A complete updated list of beta-thalassemia mutations is available through the Globin Gene Server website [ 40 ]. In exons 1 or 2 mutations, a very small amount of beta globin mRNA is found in the cytoplasm of red blood cell precursors, whereas exon 3 mutations are associated with a substantial amount of abnormal cytoplasmic mRNA. On the other hand, exons 1 and 2 premature termination codon mutations activate nonsense-mediated mRNA decay, thus precluding the accumulation of mRNA encoding for truncated peptides [ 4142 ].
Whereas, mutations in exon or intron sequences may activate a cryptic splicing site leading to abnormal mRNA processing with defective splicing at variable degrees, and consequential mild to severe phenotypic affection [ 4142 ].
Another group of splicing mutations involve nucleotide replacements within introns that create a new splice site that is used preferentially to the normal site.

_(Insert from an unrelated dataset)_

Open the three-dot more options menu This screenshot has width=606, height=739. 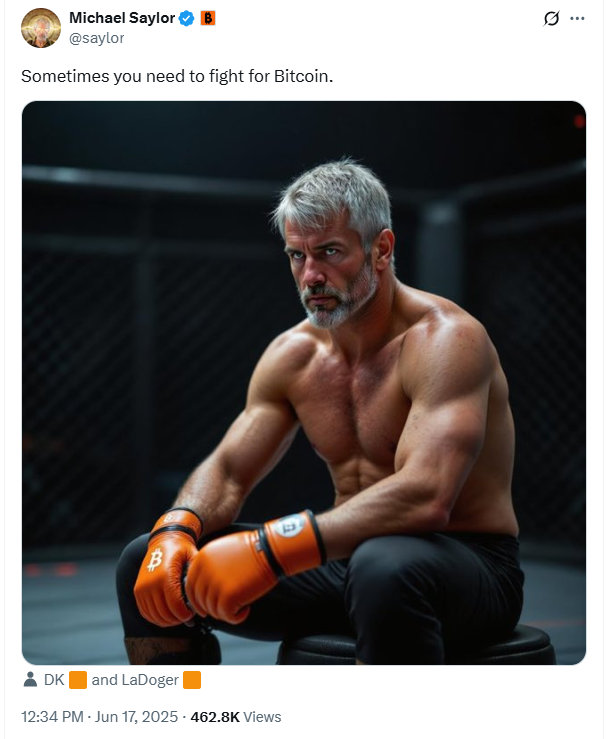[577, 18]
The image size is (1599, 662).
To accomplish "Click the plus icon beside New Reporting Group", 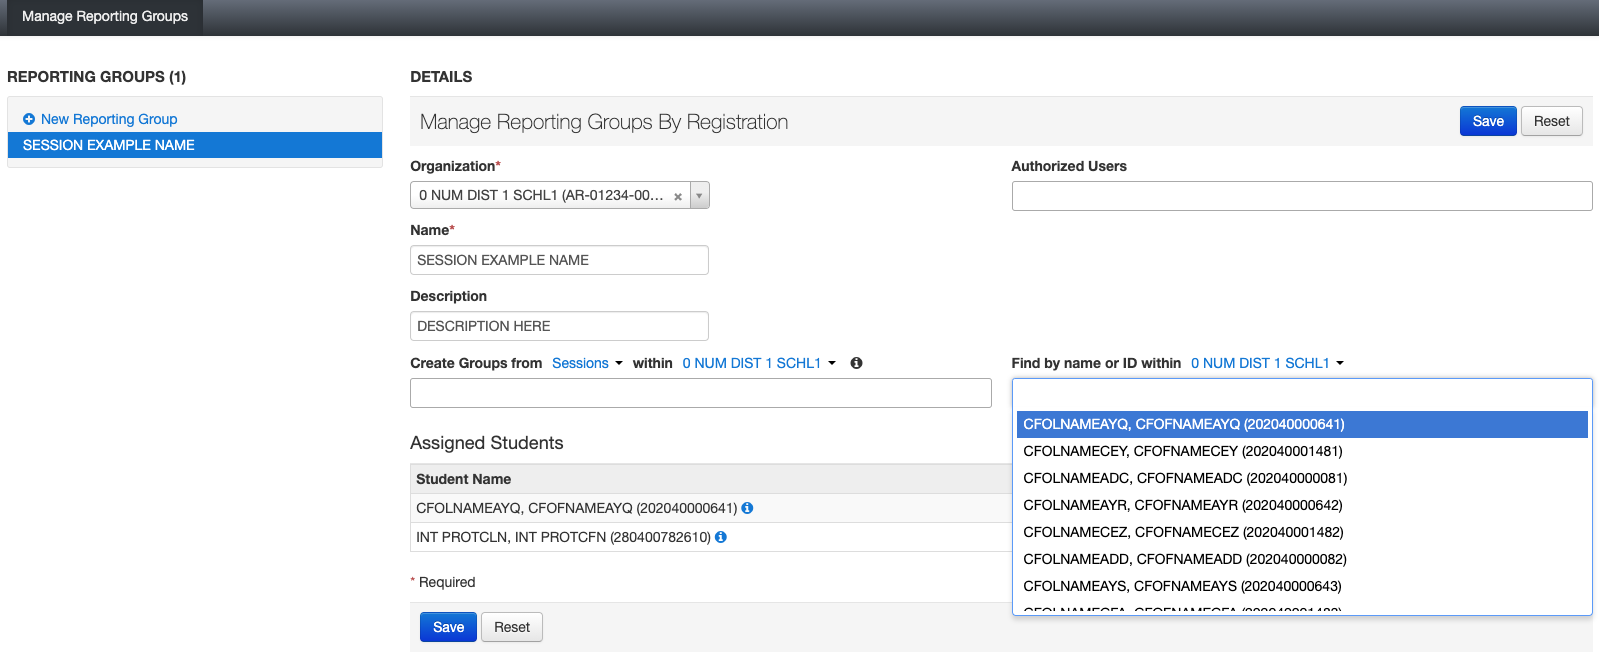I will click(29, 119).
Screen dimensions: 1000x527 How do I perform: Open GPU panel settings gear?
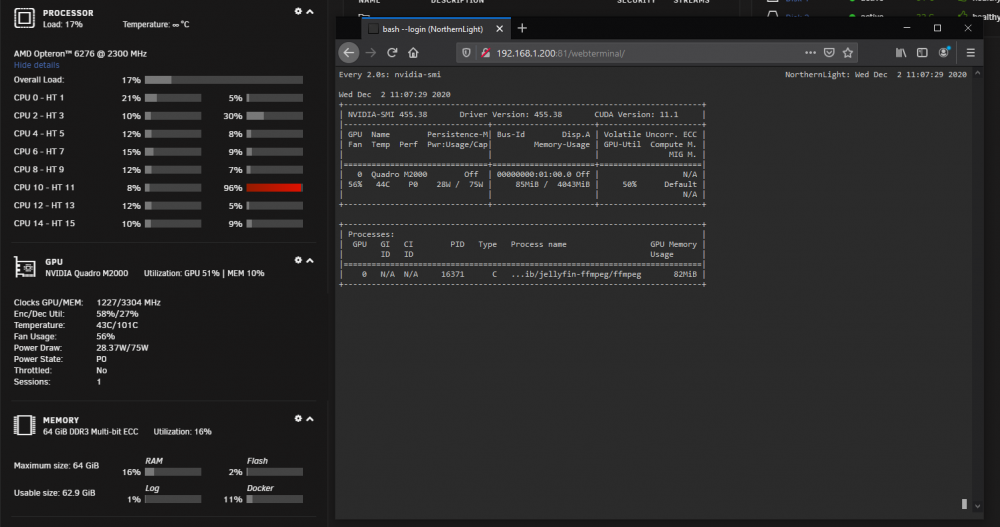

New splice sites may also be created by nucleotide substitutions in exons. These may also produce an amino acid change that would then produce an abnormal globin chain, leading to the production of reduced protein amounts.
Beta-thalassemia: from genotype to phenotype
Mutations affecting RNA stability: Downstream AUG sequences are not matched to the consensus sequence for translation initiation and would result in a shifted reading frame and a premature stop codon [ 44 ]. Different polymorphisms at the BCL11A gene on 2p Also, while it is likely that future studies will better define the genetic polymorphisms that modulate the effect of the BCL11A and HBS1L-MYB intergenic region loci and eventually uncover causal variants, results from Badens et al.
Furthermore, future studies will probably expand this predictive ability, including the effect of the different strongest independent predictors known to date for each gene or even identified causal variantsand will eventually relate genetic modifiers to a more detailed measurement of clinical severity. Linkage analysis and genome-wide association studies have greatly contributed to such results, and next generation sequencing might further improve prediction ability and eventually guide the development of new therapies.
β-Thalassemia: Genotypes and Phenotypes
At present, recent studies on Hb F modifier genes have produced mixed results: Survival and complications in patients with thalassemia major treated with transfusion and deferoxamine.
Blackwell Science Ltd; Genotype-phenotype correlations in beta-thalassemias. Galanello R, Cao A. Relationship between genotype and phenotype. Ann N Y Acad Sci. Molecular basis of delta beta-thalassemia with normal fetal hemoglobin level. Blood Cells Mol Dis.